Я беру мобильный в руку – он поменьше моего и интереснее сделан.
– Э, алло.
– Крэйг, почему ты бросил трубку? – он говорит низким голосом, ласково и нежно, почти срываясь на смех.
– Э-э-э… я подумал, что произошло что-то плохое. Подумал, что меня исключили. Вы же позвонили мне прямо в больницу.
– Я позвонил тебе, Крэйг, потому, что получил сообщение от одного из учителей. Ты не беспокойся, мы поможем тебе со всем справиться. Академия позволит тебе наверстать полугодие. Или дополнительно летом, или будем давать тебе задания на дом, если ты пробудешь там слишком долго.
– Да?
– Господи, Крэйг, мы не осуждаем учеников за то, что они лежат в больнице.
– Не осуждаете? Но ведь это же психиатрическая…
– Я знаю, какая это больница. И, поверь, ты не первый, кто там оказался. Это обычная проблема среди людей твоего возраста.
– Ох, спасибо вам.
– Как у тебя дела?
– Мне лучше.
– Не знаешь, когда тебя выпишут?
Я не хочу говорить, что в четверг, потому что вдруг это будет в пятницу. Или вообще в следующий четверг. Или через год.
– Скоро, – отвечаю я.
– Ладно, давай не сдавайся, а мы тут, в Академии, будем ждать твоего возвращения.
– Спасибо, мистер Яновиц.
Я живо представил свое возвращение в школу: своих немногочисленных друзей (хотя они мне уже и не друзья), к которым добавятся сочувствующие моей депрессии, девчонок, понимающих учителей и вдруг ставшего милым директора. Разве не повод для радости? Но мне совсем не весело.

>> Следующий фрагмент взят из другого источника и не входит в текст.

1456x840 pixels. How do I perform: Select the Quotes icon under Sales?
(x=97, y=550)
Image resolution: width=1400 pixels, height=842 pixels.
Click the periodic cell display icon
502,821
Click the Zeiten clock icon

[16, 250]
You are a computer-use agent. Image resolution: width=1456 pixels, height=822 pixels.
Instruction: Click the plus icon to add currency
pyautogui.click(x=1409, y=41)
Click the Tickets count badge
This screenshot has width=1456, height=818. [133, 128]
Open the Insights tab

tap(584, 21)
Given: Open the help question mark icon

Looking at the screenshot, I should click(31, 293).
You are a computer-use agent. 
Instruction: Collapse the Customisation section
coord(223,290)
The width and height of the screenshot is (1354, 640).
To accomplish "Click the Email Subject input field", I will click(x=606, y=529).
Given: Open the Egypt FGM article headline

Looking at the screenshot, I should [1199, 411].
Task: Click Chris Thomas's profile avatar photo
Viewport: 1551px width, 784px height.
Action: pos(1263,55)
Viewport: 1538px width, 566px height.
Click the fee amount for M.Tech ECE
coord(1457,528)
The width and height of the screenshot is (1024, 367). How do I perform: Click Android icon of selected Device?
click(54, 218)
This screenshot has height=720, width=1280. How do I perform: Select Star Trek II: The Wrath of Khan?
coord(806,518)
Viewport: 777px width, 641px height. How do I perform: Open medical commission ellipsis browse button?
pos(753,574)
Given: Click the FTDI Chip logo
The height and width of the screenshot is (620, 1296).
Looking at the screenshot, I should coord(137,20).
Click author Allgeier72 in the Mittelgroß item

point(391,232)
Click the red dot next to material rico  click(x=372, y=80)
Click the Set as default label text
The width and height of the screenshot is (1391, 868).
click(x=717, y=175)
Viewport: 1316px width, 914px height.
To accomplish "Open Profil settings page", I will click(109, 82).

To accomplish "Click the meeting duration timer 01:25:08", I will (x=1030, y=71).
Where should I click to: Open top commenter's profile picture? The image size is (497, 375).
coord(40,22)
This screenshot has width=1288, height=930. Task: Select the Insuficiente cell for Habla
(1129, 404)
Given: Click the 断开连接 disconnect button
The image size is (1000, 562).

– Ну что, не так уж все и плохо? – спрашивает доктор Минерва.
Да, неплохо. Так же неплохо, как временная отсрочка от тюрьмы, где тебя ждут с распростертыми объятиями.
– Теперь главное – чтобы тебя выписали в четверг, а я приду в следующий раз в среду, договорились? – говорит доктор Минерва.
Я жму ее руку и благодарю. Она знает, как я говорю, когда чувствую себя хорошо, и это означает, что она справилась со своей работой. Потом я иду в комнату и рисую карты мозгов, с нетерпением ожидая супертурнира по картам с Армелио.